When different demes have different values of one or more of the four parameters b, c, u and s, they oscillate at different frequencies (see (13) and Figures 1, 2). If the frequencies of the oscillations differ sufficiently between two or more of the populations and the demes are connected by migration (i.e. gene flow), the equilibrium points in all populations become stable rather than unstable (Figure 2b-d). Stabilisation of the oscillations is particularly responsive to differences in values of b and u, and to s when s is close to u (Figure 2b-d). Progress to stability is also determined by how far the initial gene frequencies are from the (unstable) equilibrium in each deme. In a system of two demes, if the initial frequencies are far from equilibrium in both demes, the dynamics are unstable in both locations (Figure 2e). If one or both demes are initially close to equilibrium, however, both of them can evolve to stable polymorphism if migration rates lie within an appropriate range (Figure 2f). Mathematically, this behaviour is explained by the existence of stable limit cycles . This is biologically important because, when a new allele arises by mutation or by migration from a remote population, its frequency is almost invariably far from equilibrium. This does not destabilise the system, however, because all demes can evolve to a new stable equilibrium.

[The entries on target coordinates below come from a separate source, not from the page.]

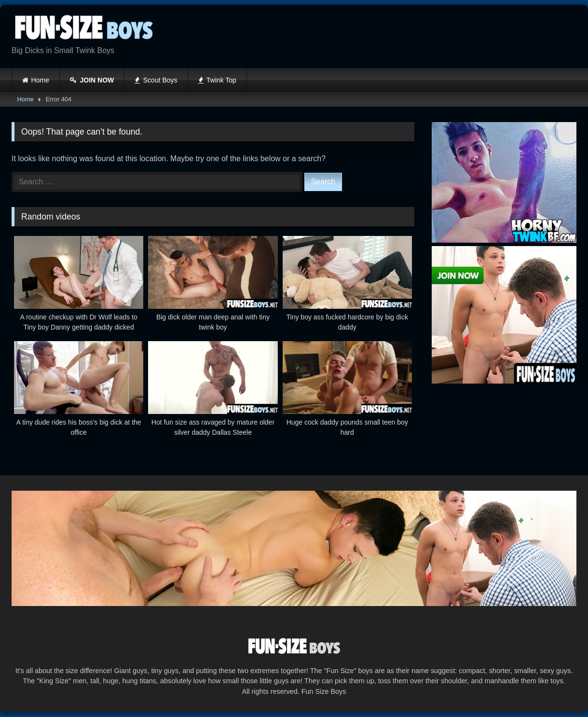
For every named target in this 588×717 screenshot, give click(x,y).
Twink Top (217, 80)
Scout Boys (156, 80)
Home (40, 80)
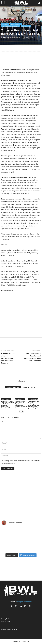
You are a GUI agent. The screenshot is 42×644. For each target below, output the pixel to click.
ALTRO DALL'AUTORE (29, 387)
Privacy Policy (6, 619)
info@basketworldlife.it (24, 602)
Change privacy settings (9, 629)
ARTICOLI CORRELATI (13, 387)
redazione (6, 37)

We investigated the occurrence of stable polymorphism quantitatively by simulating a model with fixed costs in deme 1 (u1 = b1 = 0.05 and s1 = 0.2). The costs of resistance and virulence were low, consistent with empirical evidence [46, 47] and in line with previous theoretical studies [15, 27]. The rates of migration (mP = mH) and costs in deme 2 (u2, b2 and s2) varied and the outcome of coevolution was recorded after 2,000 generations. The system was considered to be stable when the amplitude of the fluctuations of allele frequencies decreased over time and converged to an equilibrium value in both demes for three initial frequencies of resistant and virulent alleles (R0 = a0 = 0.05, 0.1 and 0.2 in both demes). This ensured that limit cycles occurred only for initial allele frequencies below 0.05. Combinations of parameter values in deme 2 were order in relation to the width of migration rate range, between the critical upper and lower values, which promoted stable polymorphism (Figure 3).

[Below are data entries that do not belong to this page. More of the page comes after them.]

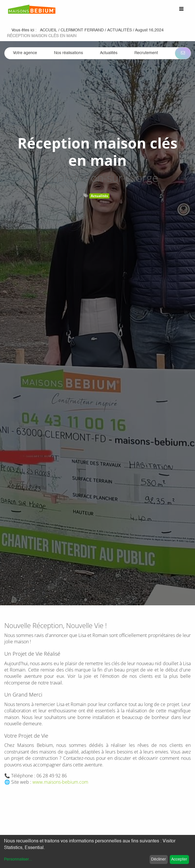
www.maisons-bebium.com (60, 782)
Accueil (48, 30)
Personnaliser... (18, 859)
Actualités (99, 196)
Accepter (179, 859)
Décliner (158, 859)
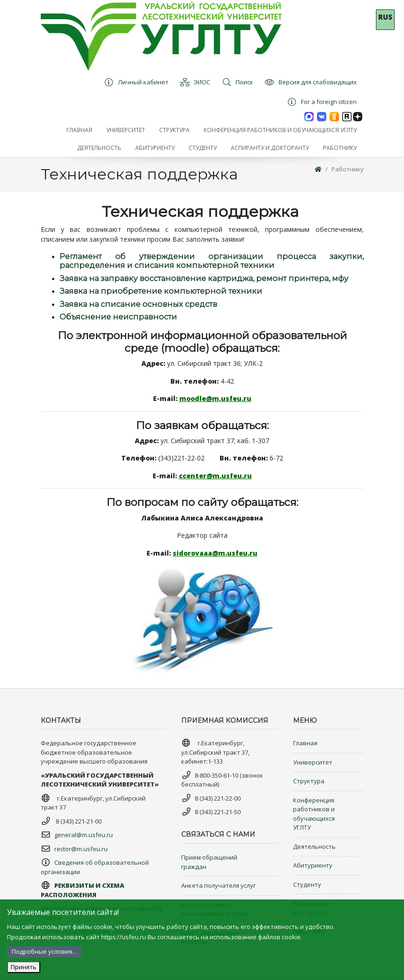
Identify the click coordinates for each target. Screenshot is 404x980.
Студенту (307, 884)
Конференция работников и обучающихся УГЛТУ (314, 814)
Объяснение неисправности (118, 317)
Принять (23, 967)
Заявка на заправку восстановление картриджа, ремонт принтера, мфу (204, 278)
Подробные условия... (44, 951)
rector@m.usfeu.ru (81, 849)
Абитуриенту (313, 865)
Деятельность (314, 846)
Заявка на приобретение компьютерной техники (161, 291)
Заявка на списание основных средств (138, 304)
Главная (305, 743)
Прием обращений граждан (209, 862)
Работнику (347, 169)
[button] (125, 130)
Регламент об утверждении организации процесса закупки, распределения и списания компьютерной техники (212, 261)
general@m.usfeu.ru (83, 835)
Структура (309, 781)
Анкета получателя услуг (218, 885)
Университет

The stability (Figure 2b) or instability (Figure 2a) of the GFG system depended on the balance between the strength of selection and the migration rate (weak coupling, Figure 3). More precisely, stability arose with increasing difference between the natural periods of oscillation in the two populations (see (13, 14), Additional File 1, section 7). Asynchrony between oscillators is thus responsible for stability in GFG systems because it creates negative direct FDS (see (3) and Additional File 1, section7). In general, polymorphism occurred within an intermediate range of migration rates for given b, u, s. Below this range, demes behaved independently of one another and thus had unstable co-evolutionary dynamics (Figure 3). Above this range, all demes were synchronised to a frequency intermediate between the natural frequencies of each deme and the dynamics were unstable in all demes, with allele frequencies (R,a) spiralling outwards to fixation of virulent and susceptible alleles (Figure 2e, 3). Variation between demes for costs of virulence (b2 ≠ b1 in Figure 3) was an important factor promoting stability. Variation between demes in the cost of being diseased (s2 ≠ s1 in Figure 3) and cost of resistance (u2 ≠ u1 in Figure 3) influenced the stability of polymorphism to a lesser extent. The smallest range of migration rates for which stable polymorphism was observed occurred for absence of costs in deme 2 (u2 = b2 = 0 in Figure 3). Finally, comparing b2 or u2 = 0.01, 0.05 and 0.15 in Figure 3, other things being equal, increasing costs of resistance or virulence in deme 2 above values in deme 1 did not necessarily favour stable polymorphism. This counter-intuitive result occurs because direct FDS is determined by the difference of the values of costs between demes in a non-linear manner (15-16).
The results of Figure 2, based on the system of equations (11, 12), can be generalised to a system with arbitrary number of demes, because stability occurs in all populations in a deterministic model (Figure 4). As shown analytically (8-9), the system can be stable both in all demes and in the whole metapopulation if resistance, virulence or both are cost-free in some (but not all) demes (Figure 3).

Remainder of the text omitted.